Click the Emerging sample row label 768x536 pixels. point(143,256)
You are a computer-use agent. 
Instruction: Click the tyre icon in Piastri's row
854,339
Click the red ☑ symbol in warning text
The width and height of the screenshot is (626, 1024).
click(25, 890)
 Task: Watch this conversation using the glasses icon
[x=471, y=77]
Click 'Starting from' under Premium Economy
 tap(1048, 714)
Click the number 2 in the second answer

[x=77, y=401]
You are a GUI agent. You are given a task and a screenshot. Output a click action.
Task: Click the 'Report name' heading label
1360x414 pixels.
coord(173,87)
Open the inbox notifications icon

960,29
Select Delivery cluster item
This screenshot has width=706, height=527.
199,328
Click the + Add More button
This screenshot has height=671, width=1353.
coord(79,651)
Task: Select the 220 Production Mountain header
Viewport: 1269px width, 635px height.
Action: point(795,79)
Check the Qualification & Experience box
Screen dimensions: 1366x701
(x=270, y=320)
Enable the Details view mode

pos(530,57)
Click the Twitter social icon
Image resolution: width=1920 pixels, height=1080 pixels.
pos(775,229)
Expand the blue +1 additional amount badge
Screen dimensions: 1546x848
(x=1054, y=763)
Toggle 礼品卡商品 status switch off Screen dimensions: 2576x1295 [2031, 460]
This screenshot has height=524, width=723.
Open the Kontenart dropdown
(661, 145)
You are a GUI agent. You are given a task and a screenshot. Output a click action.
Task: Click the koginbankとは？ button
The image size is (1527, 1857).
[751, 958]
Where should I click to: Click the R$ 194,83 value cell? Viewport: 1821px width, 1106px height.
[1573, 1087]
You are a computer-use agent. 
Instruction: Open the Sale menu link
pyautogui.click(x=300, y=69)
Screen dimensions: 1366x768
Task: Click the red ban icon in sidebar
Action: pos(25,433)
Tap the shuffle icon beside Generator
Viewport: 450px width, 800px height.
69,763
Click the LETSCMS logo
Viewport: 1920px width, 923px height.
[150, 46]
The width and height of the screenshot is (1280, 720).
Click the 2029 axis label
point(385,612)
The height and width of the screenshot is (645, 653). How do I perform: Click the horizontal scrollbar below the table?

Work to complete → Your reply is to repeat, unchanged, the lines above running from the one with "This screenshot has width=706, height=527." up to and including the one with "Click the Twitter social icon".

Answer section →
This screenshot has width=706, height=527.
199,328
Click the + Add More button
This screenshot has height=671, width=1353.
coord(79,651)
Task: Select the 220 Production Mountain header
Viewport: 1269px width, 635px height.
Action: point(795,79)
Check the Qualification & Experience box
Screen dimensions: 1366x701
(x=270, y=320)
Enable the Details view mode

pos(530,57)
Click the Twitter social icon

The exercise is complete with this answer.